**Exercise aim:** Starting at the line that contains "Where should I", print each line exactly through the end of the listing. Skip any pictures and add nothing.
** Opening The input block **
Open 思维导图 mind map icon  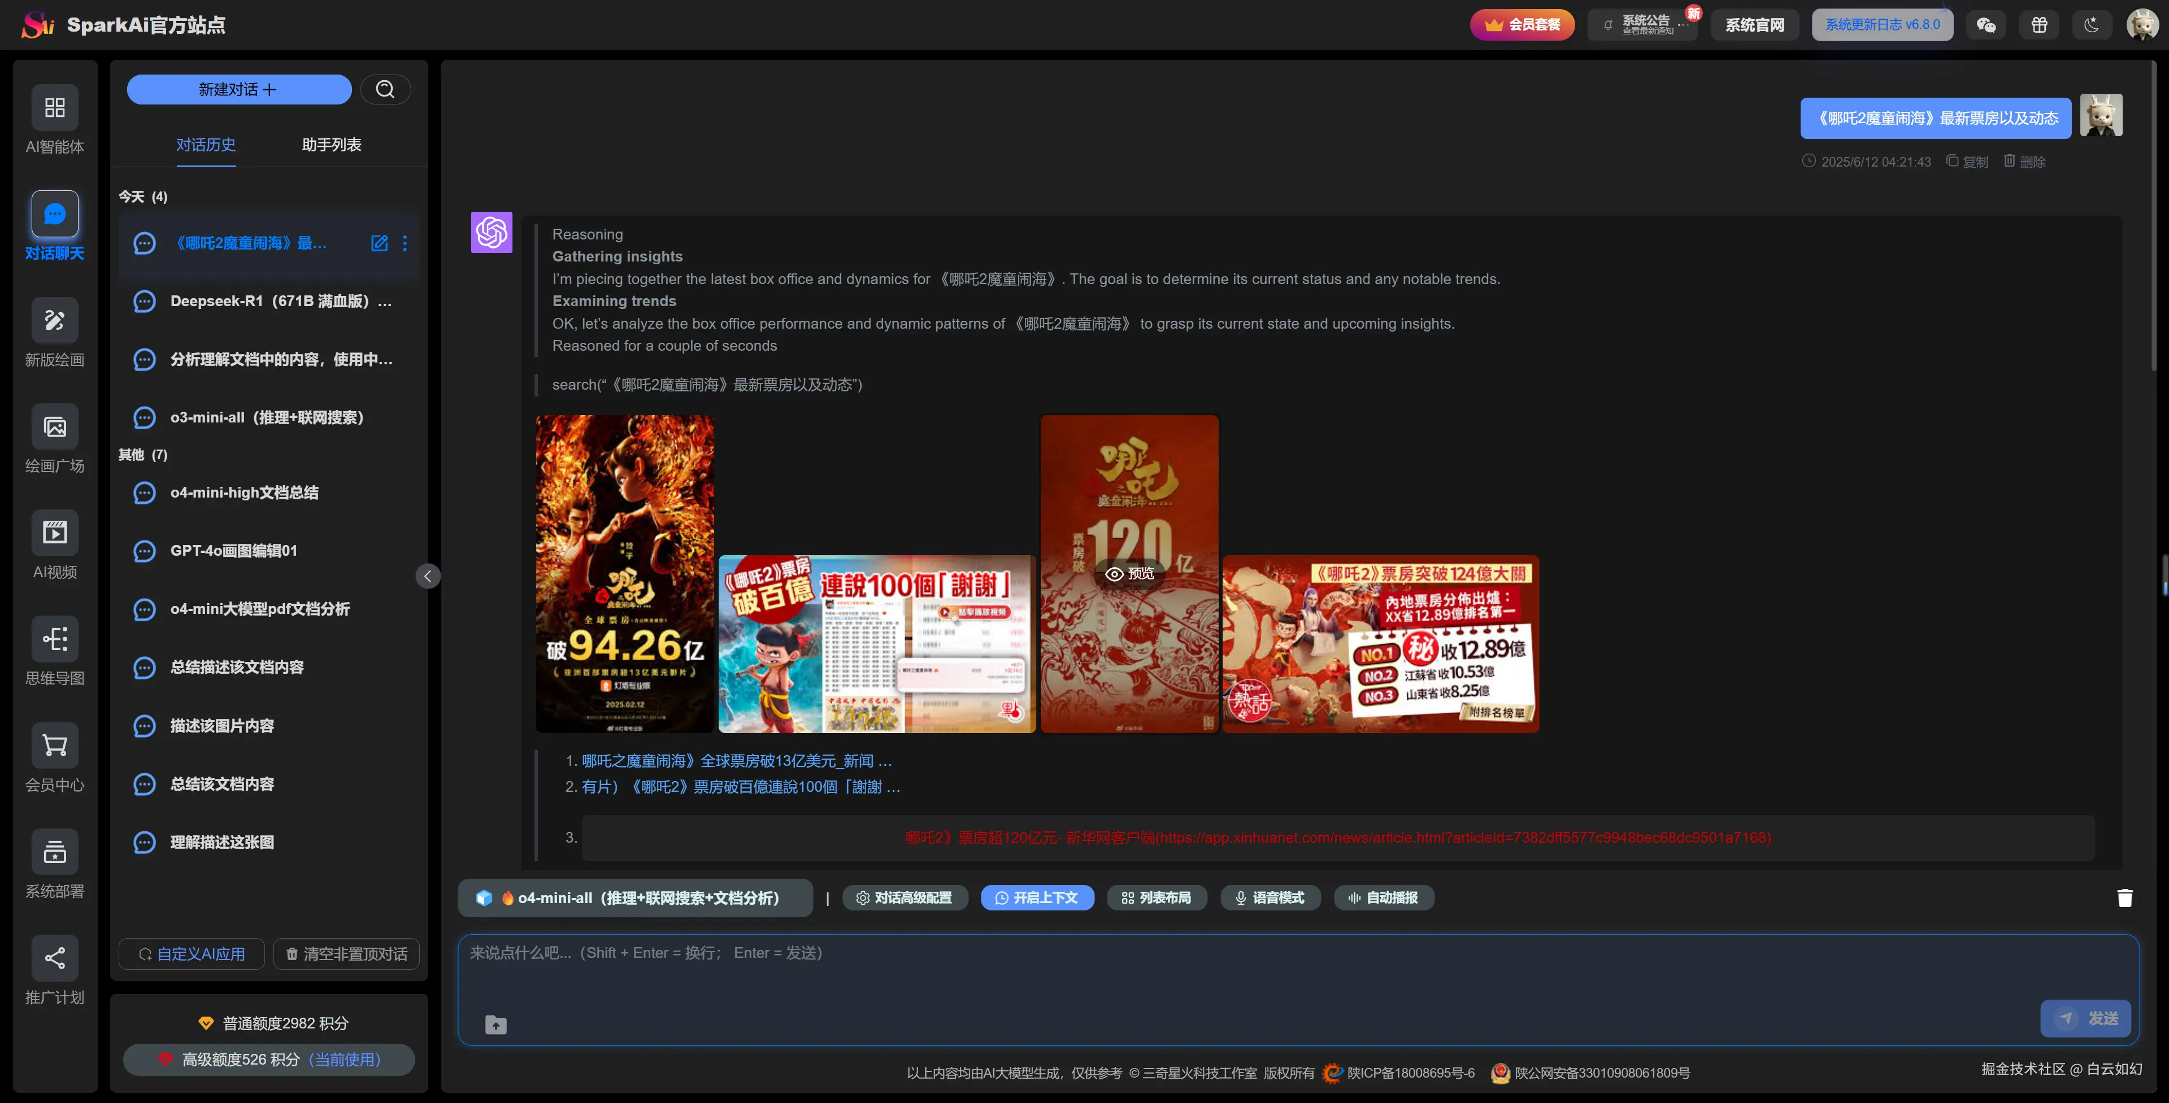click(x=55, y=639)
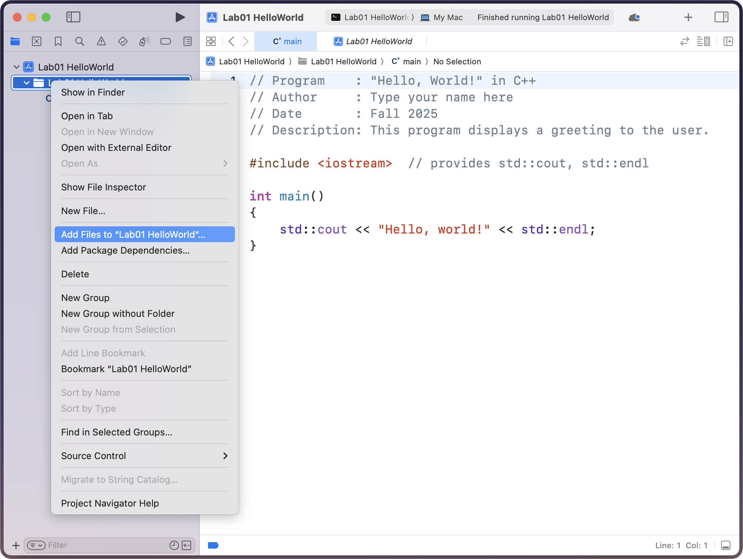Open the Issue navigator warning icon

(x=101, y=42)
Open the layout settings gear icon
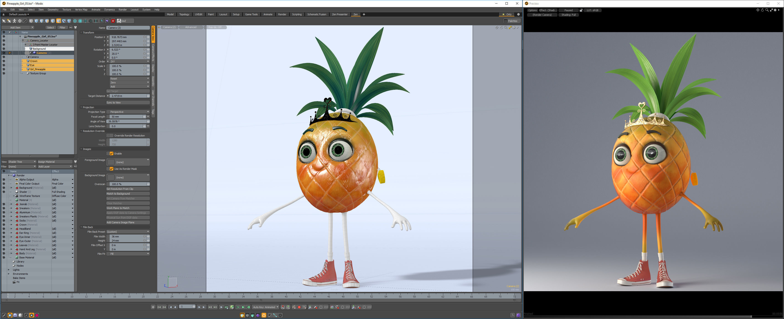The height and width of the screenshot is (319, 784). [x=519, y=14]
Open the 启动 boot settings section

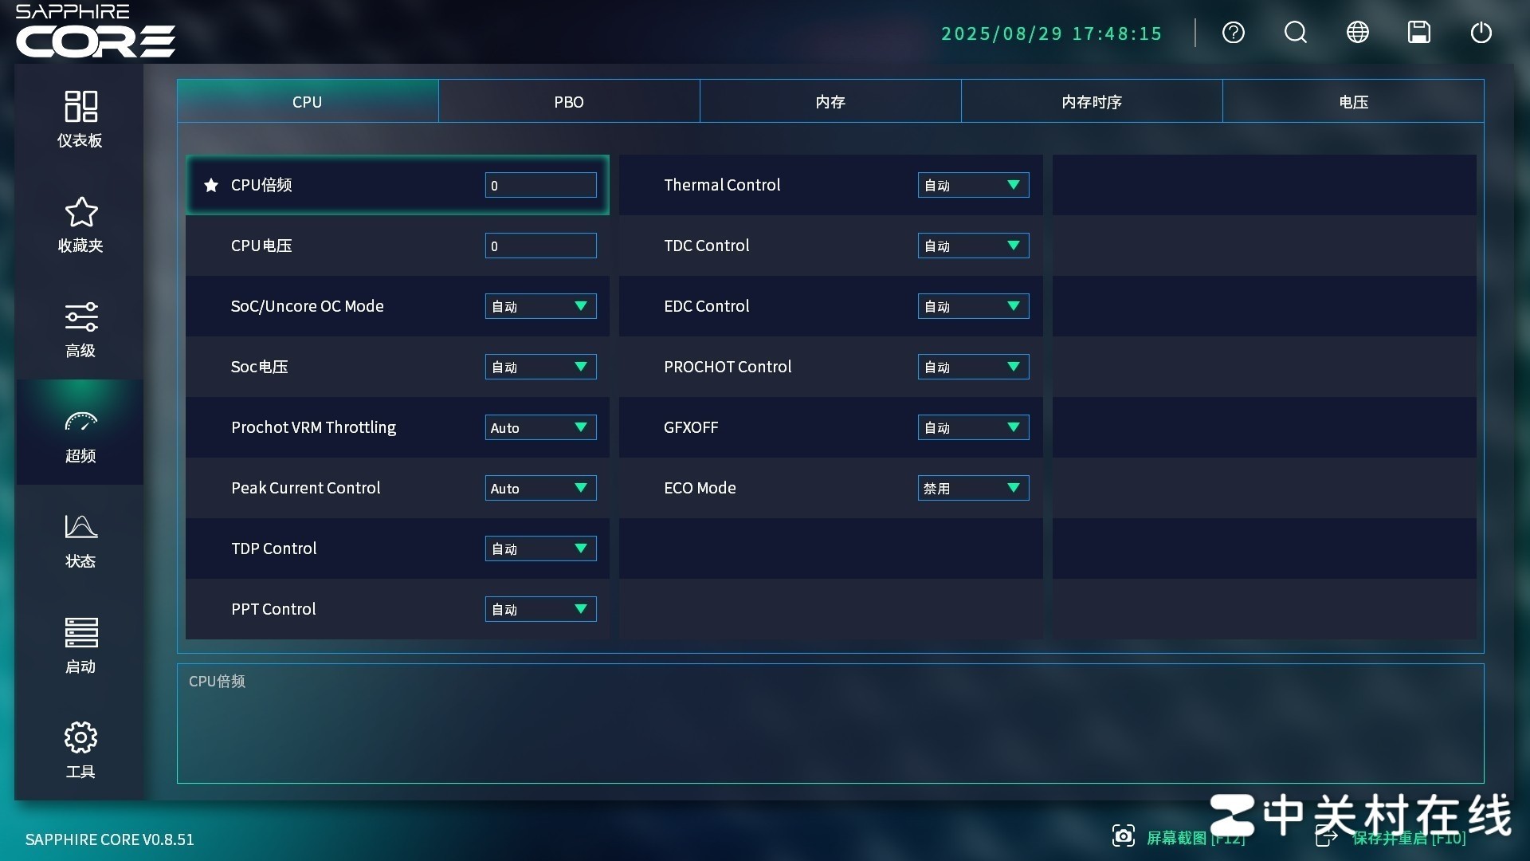(x=80, y=646)
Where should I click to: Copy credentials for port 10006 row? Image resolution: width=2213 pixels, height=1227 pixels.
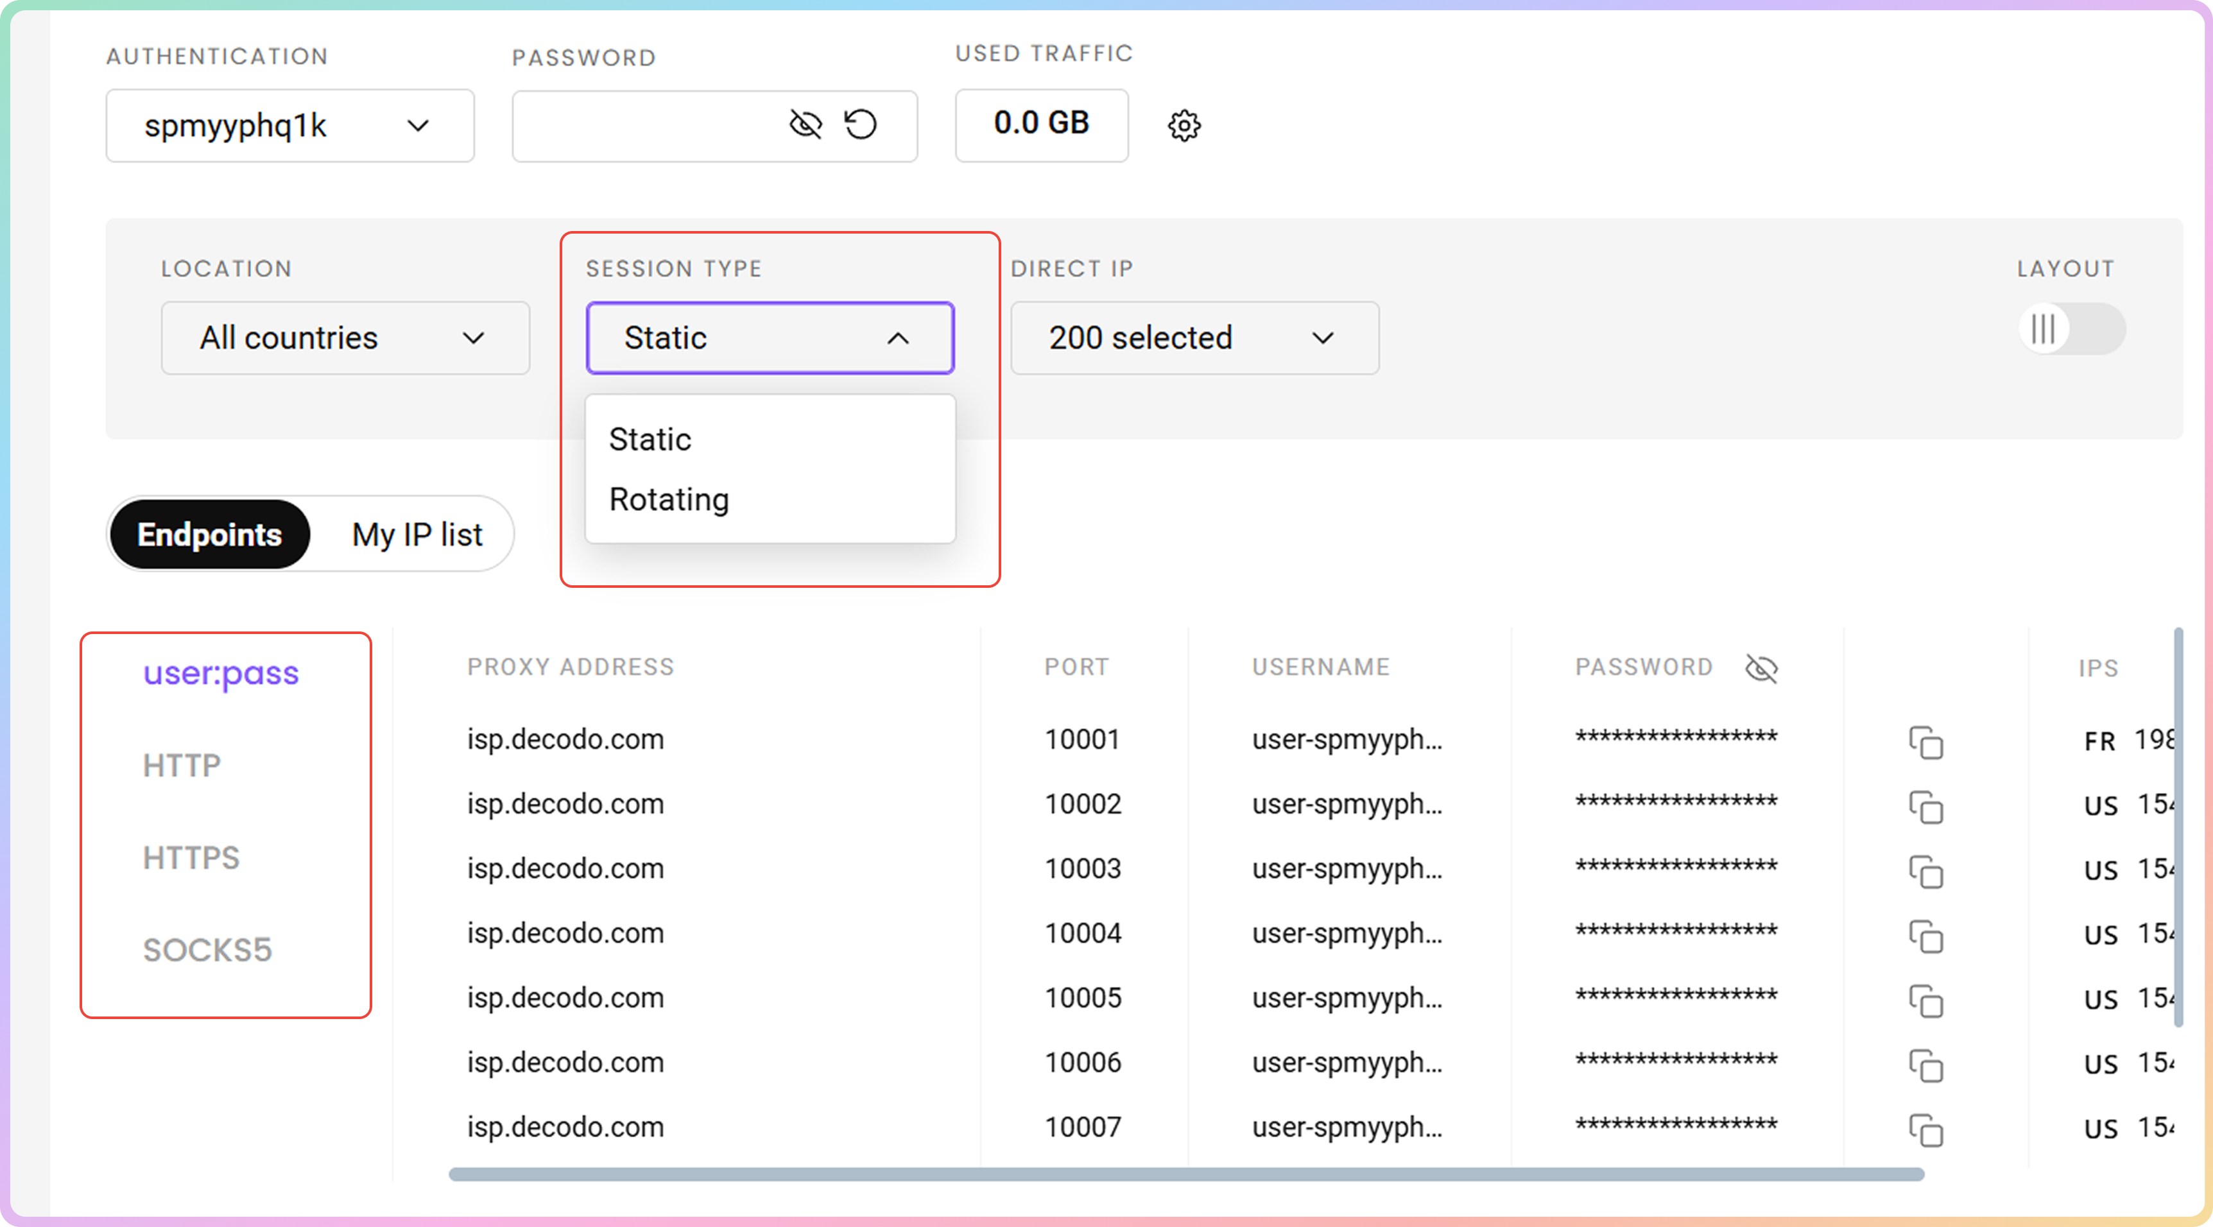pos(1925,1065)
** Closing The input block **
**Solution to the problem:**
Where should I click to: Copy credentials for port 10006 row? Image resolution: width=2213 pixels, height=1227 pixels.
pos(1925,1065)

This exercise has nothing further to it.